Sous la plume de
David Foenkinos, les imbéciles heureux ont la capacité à faire éclore la plus absurde des vérités. Ils ne se contentent pas de jouir de leur condition, ils révèlent bien malgré eux la part la plus intime de ceux qui les côtoient, jusqu'à l'excès.
Ainsi, c'est avec une innocence pleine de naïveté que Conrad se met en tête de quitter la République Tchèque et de rejoindre celui qui lui a été présenté durant son enfance comme son oncle,
Milan Kundera. Arrivé à Paris, il y rencontrera surtout toute une galerie de personnages qui se révèleront totalement farfelus à son contact. Au premier desquels Victor (le narrateur), jeune homme riche et oisif, en proie à une étrange dépression et qui a fait de la digression un art. Largué par Térésa qui voulait un enfant, il lui ramène un adulte idiot.
Contraints à une cohabitation à trois, ils sont béats d'attendrissement pour Conrad, voire envoutés par sa gentillesse désarmante qui créé une euphorie grisante au sein de l'appartement jusque-là bien morne. L'ancien couple auréolé d'un amour sans commune mesure pour le simple d'esprit se livre même une guerre qui se révèlera pleine de surprises et de péripéties pour obtenir la garde de cet adulte devenu leur enfant chéri. Une guerre saugrenue où les sentiments mêlés d'amour et de haine révèlent l'étendue de leur naïveté, une guerre qui ne manquera pas d'éveiller les instincts primaires et vulgaires de Victor et Térésa face à
la délicatesse nouvelle de Conrad.
Voilà un roman qui aurait pu s'appeler Les contemplations d'un mollusque : les interminables digressions souvent absurdes et futiles de Victor n'ont rien d'une parenthèse, c'est un océan où se noie toute la première moitié du récit et où je n'avais aucune bouée de sauvetage pour me sauver de l'ennui. Dépressif, Victor tâtonne, tournicote, pinaille, incapable d'agir faisant de la pusillanimité son étendard. La première réflexion qui vient à l'esprit est qu'il est long le chemin menant Victor à la stabilité ! Puis à partir d'une nuit d'ivresse, jubilatoire, on découvre que « les ennuis sont le meilleur antidote à l'ennui ». Victor a fait sienne cette expression empruntée à l'écrivain
Bernard Franck depuis sa rencontre avec Conrad. Il parait que l'amour paternel donne des ailes, Victor s'emploie alors à préserver cet amour démesuré par des actions aussi loufoques que drôles qui, très souvent lorsqu'elles émanent d'indécis maladifs, se retournent contre lui. Tout est alors imprévisible, la dépression apparaît presque jouissive chez le narrateur aux réflexions incisives et déstabilisantes.

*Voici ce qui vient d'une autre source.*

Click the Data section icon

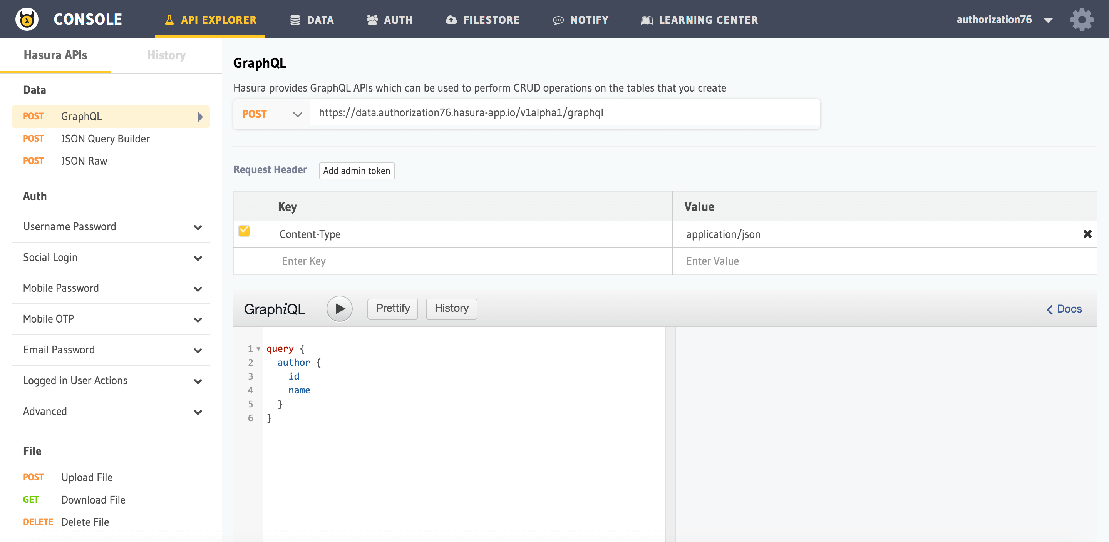294,19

Il convient certainement d'assouplir ses exigences de réalisme et de bienséance littéraires pour apprécier ce premier roman et se laisser porter par le regard désinvolte, décalé et même insolent du narrateur. Des réparties toniques et pleines d'humour qui témoignent d'une vivacité d'esprit, des jeux de mot sarcastiques qui révèlent la stupidité des évidences…c'est une véritable leçon de dissidence et de style qui émerge dans ce premier roman.
Cependant le style ne fait pas tout, ce roman tordu aurait mérité un peu plus de consistance et un peu moins de longueurs.